● GOAL
Retype the lines of the listing word for word, from the line with "Where should I click to: Tap the bottom" up to and including the line with "Action: click(x=59, y=412)", and no others.

Pointing records for text and elements:
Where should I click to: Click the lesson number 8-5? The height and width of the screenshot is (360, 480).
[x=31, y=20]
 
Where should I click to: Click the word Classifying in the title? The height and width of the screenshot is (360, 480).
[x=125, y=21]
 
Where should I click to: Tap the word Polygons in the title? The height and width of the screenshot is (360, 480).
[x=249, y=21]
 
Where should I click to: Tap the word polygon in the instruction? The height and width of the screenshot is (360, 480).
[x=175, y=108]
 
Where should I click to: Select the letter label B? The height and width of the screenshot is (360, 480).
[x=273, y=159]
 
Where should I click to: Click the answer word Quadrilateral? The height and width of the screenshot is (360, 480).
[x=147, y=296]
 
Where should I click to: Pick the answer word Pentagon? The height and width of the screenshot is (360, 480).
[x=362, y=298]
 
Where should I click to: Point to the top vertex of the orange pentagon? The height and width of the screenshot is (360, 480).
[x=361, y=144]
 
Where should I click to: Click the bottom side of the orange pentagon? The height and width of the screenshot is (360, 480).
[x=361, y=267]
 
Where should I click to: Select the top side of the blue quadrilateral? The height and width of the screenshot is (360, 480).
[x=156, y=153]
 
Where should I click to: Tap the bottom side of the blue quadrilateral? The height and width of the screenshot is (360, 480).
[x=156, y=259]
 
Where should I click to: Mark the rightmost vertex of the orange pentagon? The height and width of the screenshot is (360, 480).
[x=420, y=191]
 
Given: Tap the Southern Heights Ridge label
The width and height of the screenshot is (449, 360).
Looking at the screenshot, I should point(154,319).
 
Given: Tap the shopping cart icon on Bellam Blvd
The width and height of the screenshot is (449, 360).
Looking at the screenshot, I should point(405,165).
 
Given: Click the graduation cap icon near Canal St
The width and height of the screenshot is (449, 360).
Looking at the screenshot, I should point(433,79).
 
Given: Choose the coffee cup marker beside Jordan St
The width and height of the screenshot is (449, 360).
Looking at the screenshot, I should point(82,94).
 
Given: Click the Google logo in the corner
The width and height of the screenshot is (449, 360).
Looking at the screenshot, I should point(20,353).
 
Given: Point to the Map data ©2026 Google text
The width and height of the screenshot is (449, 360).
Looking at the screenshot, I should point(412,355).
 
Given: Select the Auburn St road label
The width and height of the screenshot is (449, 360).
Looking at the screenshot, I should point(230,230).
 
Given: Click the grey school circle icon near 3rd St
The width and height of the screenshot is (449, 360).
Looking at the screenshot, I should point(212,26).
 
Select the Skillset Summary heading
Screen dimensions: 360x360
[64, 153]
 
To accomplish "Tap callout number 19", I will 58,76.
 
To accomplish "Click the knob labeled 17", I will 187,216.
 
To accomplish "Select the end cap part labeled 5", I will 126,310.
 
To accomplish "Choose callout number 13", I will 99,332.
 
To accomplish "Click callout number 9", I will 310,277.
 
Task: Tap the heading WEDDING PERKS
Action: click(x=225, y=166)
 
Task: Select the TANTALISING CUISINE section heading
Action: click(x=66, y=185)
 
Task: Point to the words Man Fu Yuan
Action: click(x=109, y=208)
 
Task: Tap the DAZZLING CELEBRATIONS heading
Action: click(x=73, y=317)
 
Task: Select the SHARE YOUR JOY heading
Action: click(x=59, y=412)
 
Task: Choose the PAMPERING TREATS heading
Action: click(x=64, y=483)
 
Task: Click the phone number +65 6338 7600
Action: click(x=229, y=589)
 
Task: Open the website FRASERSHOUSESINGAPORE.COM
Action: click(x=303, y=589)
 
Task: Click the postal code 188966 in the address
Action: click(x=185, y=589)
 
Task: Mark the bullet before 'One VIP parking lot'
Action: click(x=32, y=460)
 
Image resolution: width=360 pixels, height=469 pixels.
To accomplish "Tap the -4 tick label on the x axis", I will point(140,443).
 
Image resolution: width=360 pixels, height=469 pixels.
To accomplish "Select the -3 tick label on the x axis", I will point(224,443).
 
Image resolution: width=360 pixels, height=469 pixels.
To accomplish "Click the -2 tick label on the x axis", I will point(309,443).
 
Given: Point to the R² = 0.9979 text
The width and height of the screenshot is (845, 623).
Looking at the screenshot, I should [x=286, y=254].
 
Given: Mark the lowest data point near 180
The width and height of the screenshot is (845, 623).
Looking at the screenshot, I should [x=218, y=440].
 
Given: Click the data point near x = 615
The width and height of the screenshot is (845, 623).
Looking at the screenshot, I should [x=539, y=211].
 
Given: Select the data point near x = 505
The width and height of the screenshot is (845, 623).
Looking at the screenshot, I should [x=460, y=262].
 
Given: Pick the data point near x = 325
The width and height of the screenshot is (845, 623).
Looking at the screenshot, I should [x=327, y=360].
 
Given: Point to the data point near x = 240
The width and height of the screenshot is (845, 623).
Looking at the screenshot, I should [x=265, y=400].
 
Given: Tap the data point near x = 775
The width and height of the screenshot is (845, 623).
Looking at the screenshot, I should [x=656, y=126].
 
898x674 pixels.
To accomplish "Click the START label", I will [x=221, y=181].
* * *
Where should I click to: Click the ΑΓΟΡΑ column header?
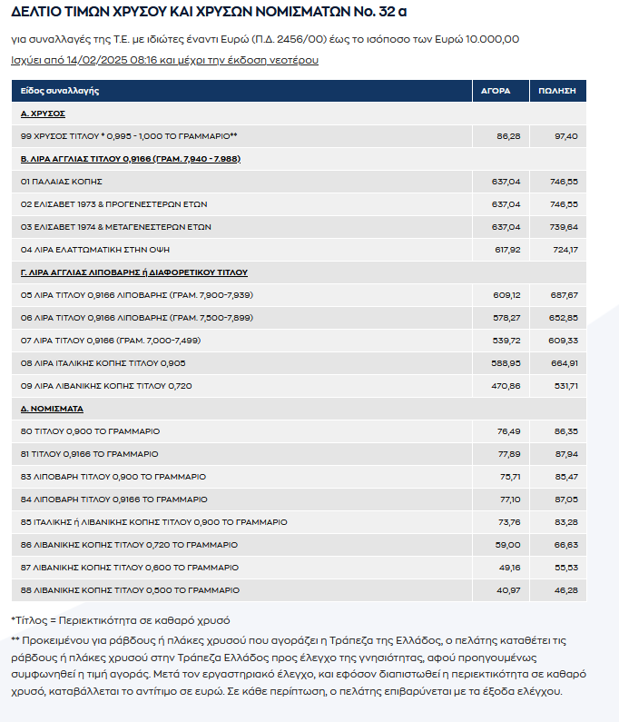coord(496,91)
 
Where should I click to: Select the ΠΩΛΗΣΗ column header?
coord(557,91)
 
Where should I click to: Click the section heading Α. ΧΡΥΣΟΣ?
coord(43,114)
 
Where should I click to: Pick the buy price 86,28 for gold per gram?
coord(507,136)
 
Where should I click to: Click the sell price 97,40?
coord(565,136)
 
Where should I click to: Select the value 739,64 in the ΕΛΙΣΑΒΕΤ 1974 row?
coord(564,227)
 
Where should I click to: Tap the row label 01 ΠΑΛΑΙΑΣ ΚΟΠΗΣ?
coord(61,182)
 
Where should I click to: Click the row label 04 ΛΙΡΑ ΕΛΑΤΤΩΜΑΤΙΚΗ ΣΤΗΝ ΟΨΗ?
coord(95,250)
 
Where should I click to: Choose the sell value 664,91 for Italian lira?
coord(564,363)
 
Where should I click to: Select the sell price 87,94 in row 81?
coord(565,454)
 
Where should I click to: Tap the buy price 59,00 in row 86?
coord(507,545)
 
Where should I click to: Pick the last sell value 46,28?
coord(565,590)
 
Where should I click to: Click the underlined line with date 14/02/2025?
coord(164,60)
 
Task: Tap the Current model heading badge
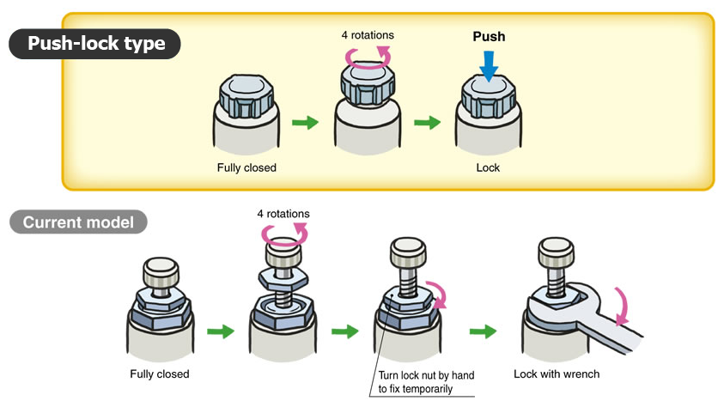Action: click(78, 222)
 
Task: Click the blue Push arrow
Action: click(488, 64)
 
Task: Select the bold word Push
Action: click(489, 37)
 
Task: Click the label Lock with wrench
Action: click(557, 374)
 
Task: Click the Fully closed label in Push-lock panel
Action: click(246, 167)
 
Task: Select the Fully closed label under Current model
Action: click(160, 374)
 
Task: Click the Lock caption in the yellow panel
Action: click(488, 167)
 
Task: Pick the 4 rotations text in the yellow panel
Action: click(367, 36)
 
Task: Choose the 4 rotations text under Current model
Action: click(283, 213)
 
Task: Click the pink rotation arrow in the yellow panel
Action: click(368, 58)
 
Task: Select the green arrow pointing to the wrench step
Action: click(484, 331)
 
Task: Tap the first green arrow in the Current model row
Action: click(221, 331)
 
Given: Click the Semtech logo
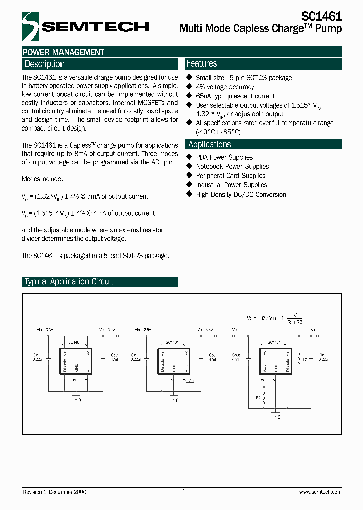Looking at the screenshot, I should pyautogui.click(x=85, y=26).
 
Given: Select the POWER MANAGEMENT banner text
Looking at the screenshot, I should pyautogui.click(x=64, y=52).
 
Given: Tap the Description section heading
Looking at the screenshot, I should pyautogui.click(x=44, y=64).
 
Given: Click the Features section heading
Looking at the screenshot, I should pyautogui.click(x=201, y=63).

● WRITTEN REPLY
Where should I click to: Tap the bottom side of the blue quadrilateral? The height and width of the screenshot is (360, 480).
[x=156, y=259]
 
Where should I click to: Mark the rightmost vertex of the orange pentagon? The height and width of the screenshot is (360, 480).
[x=420, y=191]
 
Given: Tap the Southern Heights Ridge label
The width and height of the screenshot is (449, 360).
Looking at the screenshot, I should point(154,319).
 
Given: Tap the shopping cart icon on Bellam Blvd
The width and height of the screenshot is (449, 360).
Looking at the screenshot, I should point(405,165).
 
Given: Click the graduation cap icon near Canal St
The width and height of the screenshot is (449, 360).
Looking at the screenshot, I should point(433,79).
 
Given: Choose the coffee cup marker beside Jordan St
The width and height of the screenshot is (449, 360).
Looking at the screenshot, I should point(82,94).
 
Given: Click the Google logo in the corner
The width and height of the screenshot is (449, 360).
Looking at the screenshot, I should point(20,353).
 
Given: Point to the Map data ©2026 Google text
The width and height of the screenshot is (449, 360).
Looking at the screenshot, I should point(412,355).
 
Given: Select the Auburn St road label
The width and height of the screenshot is (449, 360).
Looking at the screenshot, I should point(230,230).
 
Given: Click the grey school circle icon near 3rd St
The width and height of the screenshot is (449, 360).
Looking at the screenshot, I should point(212,26).
 
Select the Skillset Summary heading
Screen dimensions: 360x360
[64, 153]
 
To accomplish "Tap callout number 19", I will 58,76.
 
To accomplish "Click the knob labeled 17", I will 187,216.
 
To accomplish "Select the end cap part labeled 5", I will 126,310.
 
To accomplish "Choose callout number 13", I will 99,332.
 
To accomplish "Click callout number 9", I will 310,277.
 
Task: Tap the heading WEDDING PERKS
Action: click(x=225, y=166)
 
Task: Select the TANTALISING CUISINE section heading
Action: click(x=66, y=185)
 
Task: Point to the words Man Fu Yuan
Action: click(x=109, y=208)
 
Task: Tap the DAZZLING CELEBRATIONS heading
Action: click(x=73, y=317)
 
Task: Select the SHARE YOUR JOY heading
Action: click(x=59, y=412)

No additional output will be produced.